As listas não são apresentadas aos pais como exigência. “Eles falam que quem não pode não precisa trazer”, conta. Em uma das listas, a da escola estadual Barão de Melgaço, a direção pede a “colaboração” dos pais.

No outro caso, da escola municipal Teresa Lobo, o aviso pede que os materiais sejam entregues etiquetados até o dia 11 de fevereiro, antes do primeiro dia de aula.

Dona Arlete sempre colabora, mas se incomoda com algumas coisas. O material fica todo na escola e não com o aluno. “Pedem dez lápis, dez borrachas. Mas eles (os netos) só ficam com um”, disse. Segundo ela, há casos em que a escola passa determinadas tarefas, mas não repassa o material (que foi entregue na escola) para a criança realizar o trabalho em casa. “Aí tenho que comprar uma caixa de lápis de cor e deixar uma aqui em casa também”, conta.

A cada dois meses, as escolas estaduais recebem repasses do Plano de Desenvolvimento da Escola (PDE). Os recursos são distribuídos de acordo com o número de alunos e nível de ensino (fundamental, médio). No máximo 55% das verbas têm que ser usados para manutenção da escola (pagamento de conta de telefone, reparos e aquisição de material de limpeza). Outros 45% devem ser gastos na compra de material pedagógico (giz, papel, tinta guache).

Além de muitas vezes serem escassas, as verbas só chegam quando o ano letivo já começou. De acordo com a assessoria técnica da Secretaria Estadual de Educação, as escolas devem apresentar o PDE até março. Somente depois disso os repasses começam a ser feitos.

O problema esta aí. No ano passado, a escola estadual Barão de Melgaço teve que esperar até maio para receber o primeiro repasse, segundo conta a diretora Fátima Ângela dos Santos. Para cobrir todos os gastos, a escola recebe R$ 2.698 a cada bimestre.
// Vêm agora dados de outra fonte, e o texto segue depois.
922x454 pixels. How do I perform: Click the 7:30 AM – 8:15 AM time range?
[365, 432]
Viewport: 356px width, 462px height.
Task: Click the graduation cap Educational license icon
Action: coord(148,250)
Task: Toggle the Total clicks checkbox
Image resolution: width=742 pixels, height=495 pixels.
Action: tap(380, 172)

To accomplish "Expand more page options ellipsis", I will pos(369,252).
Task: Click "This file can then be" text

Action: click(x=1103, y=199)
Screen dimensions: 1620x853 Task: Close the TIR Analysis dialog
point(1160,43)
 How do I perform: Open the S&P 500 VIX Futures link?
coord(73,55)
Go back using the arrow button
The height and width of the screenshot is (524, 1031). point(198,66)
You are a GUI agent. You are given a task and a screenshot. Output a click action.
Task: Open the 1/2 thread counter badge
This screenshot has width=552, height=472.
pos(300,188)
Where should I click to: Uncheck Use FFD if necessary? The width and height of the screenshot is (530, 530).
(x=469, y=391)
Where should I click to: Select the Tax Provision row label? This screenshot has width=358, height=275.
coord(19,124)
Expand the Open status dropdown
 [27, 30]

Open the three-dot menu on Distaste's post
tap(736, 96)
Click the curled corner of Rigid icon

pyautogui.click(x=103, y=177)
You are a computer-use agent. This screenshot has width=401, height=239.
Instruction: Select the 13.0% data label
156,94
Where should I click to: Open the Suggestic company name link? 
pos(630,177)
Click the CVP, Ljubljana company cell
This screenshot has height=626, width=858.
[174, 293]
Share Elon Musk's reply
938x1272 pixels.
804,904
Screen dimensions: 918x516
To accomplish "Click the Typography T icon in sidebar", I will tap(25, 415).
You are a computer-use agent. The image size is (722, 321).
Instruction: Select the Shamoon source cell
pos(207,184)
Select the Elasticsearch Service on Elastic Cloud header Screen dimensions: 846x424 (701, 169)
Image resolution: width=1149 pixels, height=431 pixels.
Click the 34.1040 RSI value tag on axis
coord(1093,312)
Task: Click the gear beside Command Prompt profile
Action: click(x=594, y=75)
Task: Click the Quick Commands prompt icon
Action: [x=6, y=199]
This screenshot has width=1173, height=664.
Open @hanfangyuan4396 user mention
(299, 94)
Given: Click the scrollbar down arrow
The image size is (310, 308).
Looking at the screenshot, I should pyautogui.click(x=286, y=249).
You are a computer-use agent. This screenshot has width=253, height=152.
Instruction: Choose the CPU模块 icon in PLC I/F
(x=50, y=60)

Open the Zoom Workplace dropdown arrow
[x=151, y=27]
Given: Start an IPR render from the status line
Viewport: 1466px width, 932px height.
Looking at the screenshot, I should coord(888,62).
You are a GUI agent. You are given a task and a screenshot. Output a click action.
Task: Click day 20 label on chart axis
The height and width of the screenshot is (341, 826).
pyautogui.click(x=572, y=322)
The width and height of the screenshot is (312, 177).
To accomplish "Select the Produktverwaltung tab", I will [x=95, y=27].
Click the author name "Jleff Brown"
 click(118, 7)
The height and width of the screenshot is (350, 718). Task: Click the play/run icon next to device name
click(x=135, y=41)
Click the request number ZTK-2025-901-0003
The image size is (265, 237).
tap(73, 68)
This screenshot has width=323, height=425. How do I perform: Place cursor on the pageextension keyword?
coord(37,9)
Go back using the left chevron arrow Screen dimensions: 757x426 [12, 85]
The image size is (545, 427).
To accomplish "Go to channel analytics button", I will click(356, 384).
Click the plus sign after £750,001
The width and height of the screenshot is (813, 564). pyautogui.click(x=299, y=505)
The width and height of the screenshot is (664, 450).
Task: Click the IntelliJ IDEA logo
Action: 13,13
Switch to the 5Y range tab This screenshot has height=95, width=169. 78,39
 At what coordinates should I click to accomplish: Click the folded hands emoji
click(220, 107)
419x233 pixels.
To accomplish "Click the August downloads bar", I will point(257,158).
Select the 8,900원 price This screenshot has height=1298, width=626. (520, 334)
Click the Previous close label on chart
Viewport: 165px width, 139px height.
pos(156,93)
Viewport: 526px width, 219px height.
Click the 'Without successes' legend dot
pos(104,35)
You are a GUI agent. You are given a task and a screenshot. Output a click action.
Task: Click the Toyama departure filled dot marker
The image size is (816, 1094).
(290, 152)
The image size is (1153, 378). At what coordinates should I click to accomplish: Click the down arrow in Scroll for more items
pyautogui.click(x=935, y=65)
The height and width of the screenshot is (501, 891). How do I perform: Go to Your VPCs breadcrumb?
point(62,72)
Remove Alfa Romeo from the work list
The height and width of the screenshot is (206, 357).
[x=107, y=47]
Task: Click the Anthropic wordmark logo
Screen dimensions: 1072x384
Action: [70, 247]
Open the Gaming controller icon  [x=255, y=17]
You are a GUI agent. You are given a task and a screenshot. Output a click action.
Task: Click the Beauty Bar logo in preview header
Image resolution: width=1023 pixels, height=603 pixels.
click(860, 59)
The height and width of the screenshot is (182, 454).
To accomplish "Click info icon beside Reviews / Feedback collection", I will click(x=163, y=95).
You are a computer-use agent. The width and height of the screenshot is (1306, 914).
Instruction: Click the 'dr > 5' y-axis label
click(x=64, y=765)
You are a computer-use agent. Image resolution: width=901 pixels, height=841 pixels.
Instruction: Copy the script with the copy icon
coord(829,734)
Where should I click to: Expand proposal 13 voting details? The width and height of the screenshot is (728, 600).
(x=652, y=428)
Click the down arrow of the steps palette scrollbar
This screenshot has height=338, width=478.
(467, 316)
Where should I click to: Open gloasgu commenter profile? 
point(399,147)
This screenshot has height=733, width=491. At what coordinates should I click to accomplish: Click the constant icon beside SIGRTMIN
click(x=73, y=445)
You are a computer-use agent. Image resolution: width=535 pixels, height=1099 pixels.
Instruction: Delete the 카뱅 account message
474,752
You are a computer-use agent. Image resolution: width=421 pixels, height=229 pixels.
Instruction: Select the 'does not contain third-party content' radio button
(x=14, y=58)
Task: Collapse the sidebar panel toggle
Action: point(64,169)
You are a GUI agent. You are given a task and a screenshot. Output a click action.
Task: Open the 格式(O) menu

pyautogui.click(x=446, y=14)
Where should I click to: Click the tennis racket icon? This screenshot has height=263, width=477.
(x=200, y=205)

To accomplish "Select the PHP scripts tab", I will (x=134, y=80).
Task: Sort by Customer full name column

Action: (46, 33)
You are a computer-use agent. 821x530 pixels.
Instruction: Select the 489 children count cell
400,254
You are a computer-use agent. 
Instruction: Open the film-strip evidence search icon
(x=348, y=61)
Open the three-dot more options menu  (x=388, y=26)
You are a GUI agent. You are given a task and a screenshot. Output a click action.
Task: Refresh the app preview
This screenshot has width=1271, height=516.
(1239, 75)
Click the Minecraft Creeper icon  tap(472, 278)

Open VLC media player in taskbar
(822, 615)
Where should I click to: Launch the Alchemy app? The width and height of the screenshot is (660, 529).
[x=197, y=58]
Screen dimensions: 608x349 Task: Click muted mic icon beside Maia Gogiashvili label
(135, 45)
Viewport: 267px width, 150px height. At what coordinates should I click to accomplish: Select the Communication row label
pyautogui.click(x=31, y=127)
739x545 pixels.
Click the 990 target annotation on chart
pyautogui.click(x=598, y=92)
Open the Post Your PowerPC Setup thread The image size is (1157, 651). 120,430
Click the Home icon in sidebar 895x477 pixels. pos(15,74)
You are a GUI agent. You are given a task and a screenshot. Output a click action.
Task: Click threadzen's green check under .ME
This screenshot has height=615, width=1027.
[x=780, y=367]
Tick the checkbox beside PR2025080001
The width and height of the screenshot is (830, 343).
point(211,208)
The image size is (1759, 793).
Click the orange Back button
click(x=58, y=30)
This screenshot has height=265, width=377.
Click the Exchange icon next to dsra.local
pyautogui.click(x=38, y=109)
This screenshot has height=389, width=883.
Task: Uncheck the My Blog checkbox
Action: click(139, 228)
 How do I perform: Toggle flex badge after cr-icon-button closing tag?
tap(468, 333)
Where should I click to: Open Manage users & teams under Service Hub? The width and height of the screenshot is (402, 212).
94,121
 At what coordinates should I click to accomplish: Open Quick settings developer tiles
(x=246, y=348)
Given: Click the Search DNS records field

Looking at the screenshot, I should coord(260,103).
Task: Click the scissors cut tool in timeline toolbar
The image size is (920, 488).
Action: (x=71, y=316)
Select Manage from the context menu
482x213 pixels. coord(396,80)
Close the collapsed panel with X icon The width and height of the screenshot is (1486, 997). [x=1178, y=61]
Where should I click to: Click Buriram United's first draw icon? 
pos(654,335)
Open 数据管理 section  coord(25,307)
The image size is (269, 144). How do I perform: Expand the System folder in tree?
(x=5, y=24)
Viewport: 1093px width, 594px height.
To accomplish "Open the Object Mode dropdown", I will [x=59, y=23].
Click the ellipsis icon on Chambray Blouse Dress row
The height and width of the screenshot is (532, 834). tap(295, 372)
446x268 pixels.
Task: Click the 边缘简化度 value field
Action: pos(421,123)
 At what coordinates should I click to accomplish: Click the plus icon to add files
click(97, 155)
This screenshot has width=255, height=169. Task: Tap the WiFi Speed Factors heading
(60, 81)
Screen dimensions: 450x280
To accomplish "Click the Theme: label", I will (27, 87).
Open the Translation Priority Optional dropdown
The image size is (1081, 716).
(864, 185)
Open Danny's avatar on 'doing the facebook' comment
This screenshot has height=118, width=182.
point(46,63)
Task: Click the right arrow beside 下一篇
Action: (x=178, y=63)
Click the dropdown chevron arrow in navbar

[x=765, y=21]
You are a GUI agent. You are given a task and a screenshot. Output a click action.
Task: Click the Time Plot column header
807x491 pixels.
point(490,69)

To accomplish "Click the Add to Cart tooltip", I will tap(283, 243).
São 613 alunos.

Segundo ela, poucos pais ajudam. “A gente distribui (a lista) entre 100 pais, mas quatro ou cinco colaboram. A gente faz milagre, tem que saber administrar”, disse.

As escolas mantidas pela prefeitura também recebem recursos em cinco parcelas bimestrais – destinados apenas à compra de material administrativo.

O dinheiro para aquisição de produtos usados em sala de aula vem de um ou dois repasses do governo federal. De acordo com a presidente do Sindicato dos Trabalhadores da Educação (Sintep/Cuiabá), Helena Maria Bortolo, no ano passado não foi feito o quinto repasse.

Helena é contra a cobrança. “Umas cobram mais, outras cobram menos, mas todas as direções se utilizam disso para tentar suprir as necessidades e até exageram no material. Os pais precisam estar atentos. A população não pode aceitar isso porque acaba assumindo responsabilidade que não é dela”, disse. A reportagem procurou a diretora da escola Teresa Lobo para falar sobre o assunto, mas foi informada que ela está viajando.

O secretário municipal de Educação, João Pedro Valente, diz que as listas de material só podem ser requisitadas pela diretoria quando houver a aprovação do Conselho Escolar Comunitário, formado por representantes da comunidade. Mesmo aprovada pelo conselho, a lista não é obrigatória. “Nesse caso específico, vou procurar saber se o conselho aprovou a lista” disse o secretário.